* TASK BRIEF: Take the line containing "Click the How to read this chart heading" and every line after it to the end of the data, and write them out exactly as they appear.

[Stored records]
<<<<

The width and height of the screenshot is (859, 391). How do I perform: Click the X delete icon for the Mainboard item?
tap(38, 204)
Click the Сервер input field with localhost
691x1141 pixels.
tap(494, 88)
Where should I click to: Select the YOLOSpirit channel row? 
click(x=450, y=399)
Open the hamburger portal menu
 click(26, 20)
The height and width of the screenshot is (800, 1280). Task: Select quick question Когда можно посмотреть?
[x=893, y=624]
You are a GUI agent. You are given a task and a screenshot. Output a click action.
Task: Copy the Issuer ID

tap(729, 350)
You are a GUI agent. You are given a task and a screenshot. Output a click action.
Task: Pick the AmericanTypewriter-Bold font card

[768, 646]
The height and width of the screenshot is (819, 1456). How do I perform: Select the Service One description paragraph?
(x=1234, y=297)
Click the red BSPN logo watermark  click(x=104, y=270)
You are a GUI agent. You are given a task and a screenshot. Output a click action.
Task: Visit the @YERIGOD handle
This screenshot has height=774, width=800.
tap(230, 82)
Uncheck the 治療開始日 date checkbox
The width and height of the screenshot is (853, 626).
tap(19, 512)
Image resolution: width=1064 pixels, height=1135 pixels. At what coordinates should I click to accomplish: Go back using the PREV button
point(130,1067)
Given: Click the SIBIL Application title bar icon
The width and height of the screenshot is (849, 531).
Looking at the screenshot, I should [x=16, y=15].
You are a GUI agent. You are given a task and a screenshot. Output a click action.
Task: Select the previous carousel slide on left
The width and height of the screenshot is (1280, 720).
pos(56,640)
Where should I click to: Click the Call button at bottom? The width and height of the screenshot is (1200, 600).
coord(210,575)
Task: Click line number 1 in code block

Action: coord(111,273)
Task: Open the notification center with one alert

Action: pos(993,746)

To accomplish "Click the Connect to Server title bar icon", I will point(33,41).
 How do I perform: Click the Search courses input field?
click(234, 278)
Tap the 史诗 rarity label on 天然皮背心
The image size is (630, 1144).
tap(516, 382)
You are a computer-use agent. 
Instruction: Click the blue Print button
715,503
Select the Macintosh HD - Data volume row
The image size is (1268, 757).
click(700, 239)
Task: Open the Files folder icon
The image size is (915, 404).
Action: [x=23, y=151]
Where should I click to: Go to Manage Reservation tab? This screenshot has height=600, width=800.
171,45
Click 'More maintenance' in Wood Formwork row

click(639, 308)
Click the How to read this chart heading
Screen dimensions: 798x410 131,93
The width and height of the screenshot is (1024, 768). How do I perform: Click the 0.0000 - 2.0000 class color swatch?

>>>>

* SOLUTION TO THIS EXERCISE:
Click the How to read this chart heading
Screen dimensions: 798x410 131,93
The width and height of the screenshot is (1024, 768). How do I perform: Click the 0.0000 - 2.0000 class color swatch?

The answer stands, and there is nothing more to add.